What if 1 Corinthians isn’t really about Paul’s apostleship, but about the need for the body of Jesus to be one? Perhaps a false dichotomy in the end, especially since they are divided over Paul’s ministry. But I hear much more about Paul’s ministry than I do the unity of the church.

Consider this purpose statement, however: “Now I appeal to you, brothers and sisters, through the name of our Lord Jesus Christ, that all of you might be in agreement and that there be no divisions (schismata) among you, but that you be ordered in the same mind and in the same opinion” (1:10). This statement should remind us of Phil 2, where Paul’s application of the incarnation and crucifixion of Jesus is unity of mind and looking to other’s interests. Richard Hays works out the implications:

Dissension in the church is deeply worrisome to Paul, for the aim of his apostolic labors has been to build community, not just to save souls. He has “laid the foundation” (3:11), and he is concerned that other contractors are botching the subsequent construction job.

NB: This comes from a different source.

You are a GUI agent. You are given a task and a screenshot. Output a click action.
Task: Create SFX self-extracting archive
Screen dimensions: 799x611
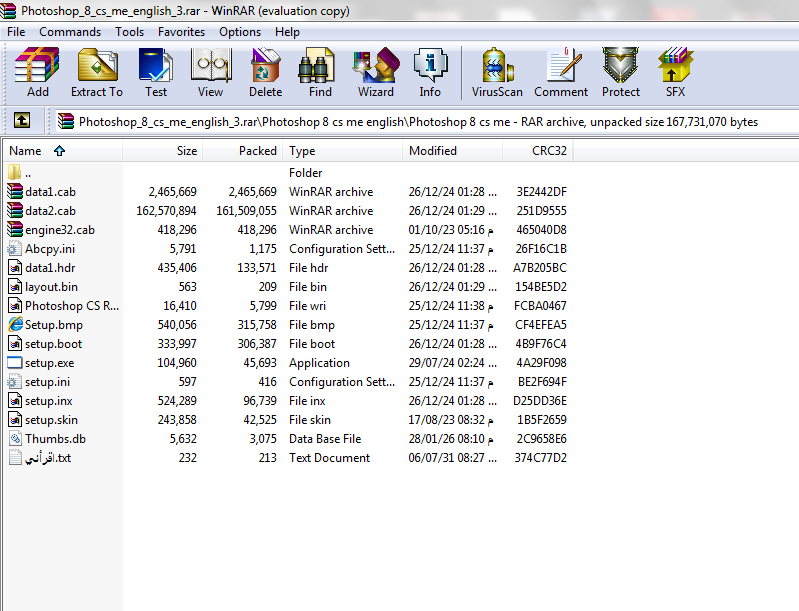pos(676,72)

The quality of construction matters urgently because the community is “God’s building”(3:10).

Indeed, Paul dares to assert more: the community is the place where God dwells. “Do you not know,” he asks, “that you [plural] are God’s temple and that God’s Spirit dwells in you [plural]?”(3:16).

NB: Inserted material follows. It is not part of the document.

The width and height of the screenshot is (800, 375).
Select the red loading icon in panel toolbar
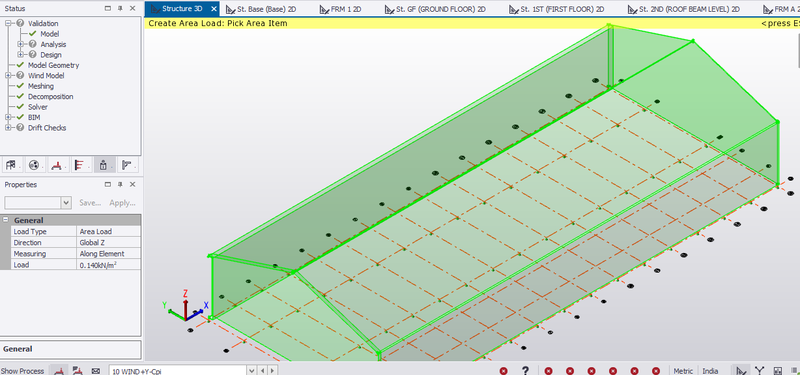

To read this last sentence as though it spoke of the Spirit dwelling in the body of the individual Christian would be to miss the force of Paul’s audacious metaphor: the apostolically founded community takes the place of the Jerusalem temple as the place where the glory of God resides.

When the community suffers division, the temple of God is dishonored. But the presence of the Spirit in the community should produce unity rather than conflict.

Thus, the first four chapters of the letter focus on Paul’s appeal for unity, not, e.g., on Paul’s apostolic self-defense.